Feb 2, 2016 · 2 minute read
Everything can change in the blink of an eye.
We’ve all heard the saying, but we don’t really understand it until it’s driven home with an unexpected event.
As I learned recently, that blink of an eye can be just about a month.
Someone very close to me lost his dad after a very short illness. He wasn’t feeling well, entered the hospital for a few weeks, and was finally allowed to go home, where he succumbed just a couple days later.
His father was his hero. Even in adulthood, he aspired to be the type of kind, caring, responsible, loving and selfless person his dad was.
I met his dad once, and he reminded me of my dad: Quiet, from similar backgrounds, of the same era. They both put their families first, without ever complaining.
To the last, his dad sought to take care of his mom, even when he no longer had any strength and she was taking care of him.
“Make sure you take the car in,” he told is son. “It’s under warranty.”
“Make sure to activate the debit card.”
The list continued, and his son, more like his father than he knows, did all he was asked without complaint. He was happy to be able to give his dad some peace of mind in his waning days, as the illness wracked his body.

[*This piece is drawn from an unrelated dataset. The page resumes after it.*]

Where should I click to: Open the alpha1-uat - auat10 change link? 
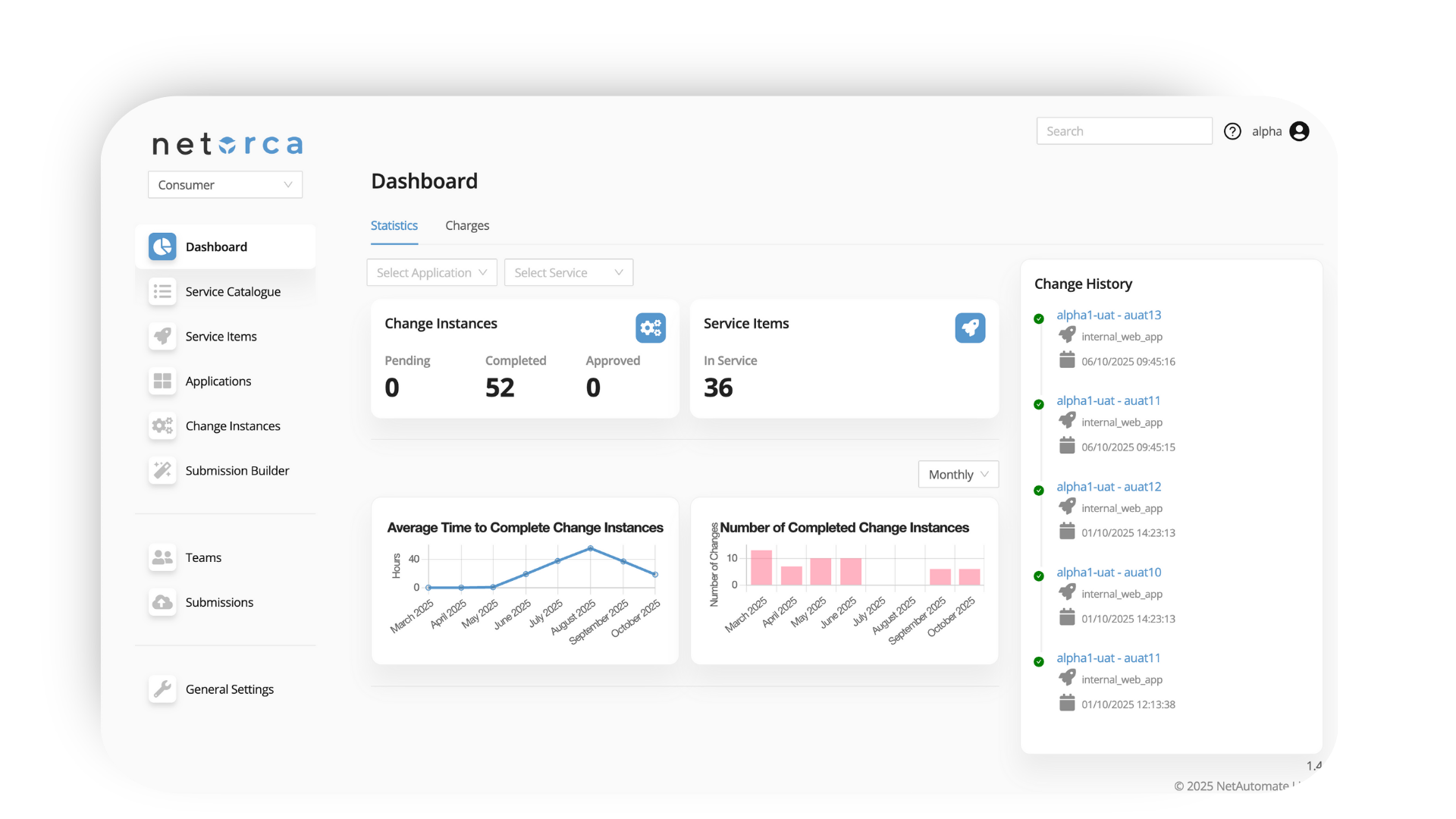[1108, 573]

His dad and mom live a state away, and that he was able to be there with his dad at the last was a comfort, I think. But even when they knew his time was short, even when it was no longer a matter of months, but of weeks, and then of days and finally of hours, the passing still came as a shock.
He called me to tell me, and I knew before he said it. You always do. His voice was broken by pain. He was exhausted from the work of caring for the dying, of expecting death, and from grief. He couldn’t talk, and no words I could say would ever be enough. We hung up, and I cried for him and for his family, for the loss of a hero, and for the hole blasted open in his heart.

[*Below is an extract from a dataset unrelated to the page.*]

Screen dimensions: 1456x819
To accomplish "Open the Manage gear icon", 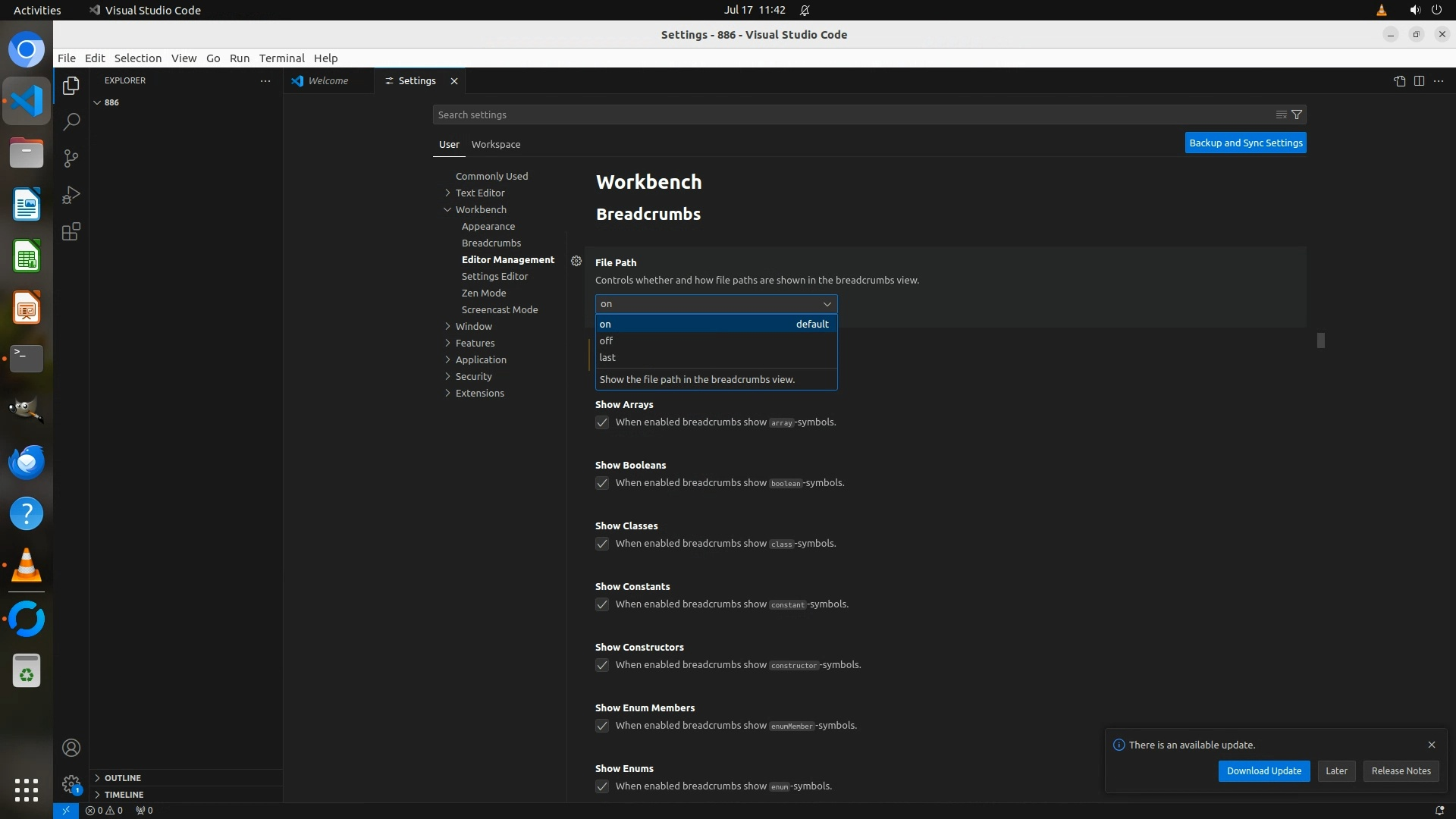I will 71,784.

I thought about my dad, also battling sickness, and I thought about my mom, who could not bear to lose him. I thought about my daughter, and how devastating the loss of a parent is to a child.
Because in the end, that’s all we are: 10-year-old kids who need our Mamas and our Daddies to make it through this life, to show us how. When a parent’s light goes out, so does our beacon.
As the weeks pass, it has gotten easier, but it will always be a little bit hard.
And so I’m going to hold him closer, hug my parents a little bit tighter and squeeze my daughter a little bit longer. I’ll tell my brothers how much they mean to me, and I’ll spend a little more time with them all. Concentrate on them more, and take them for granted less.
Because even if you know how much time you have, you’re never ready.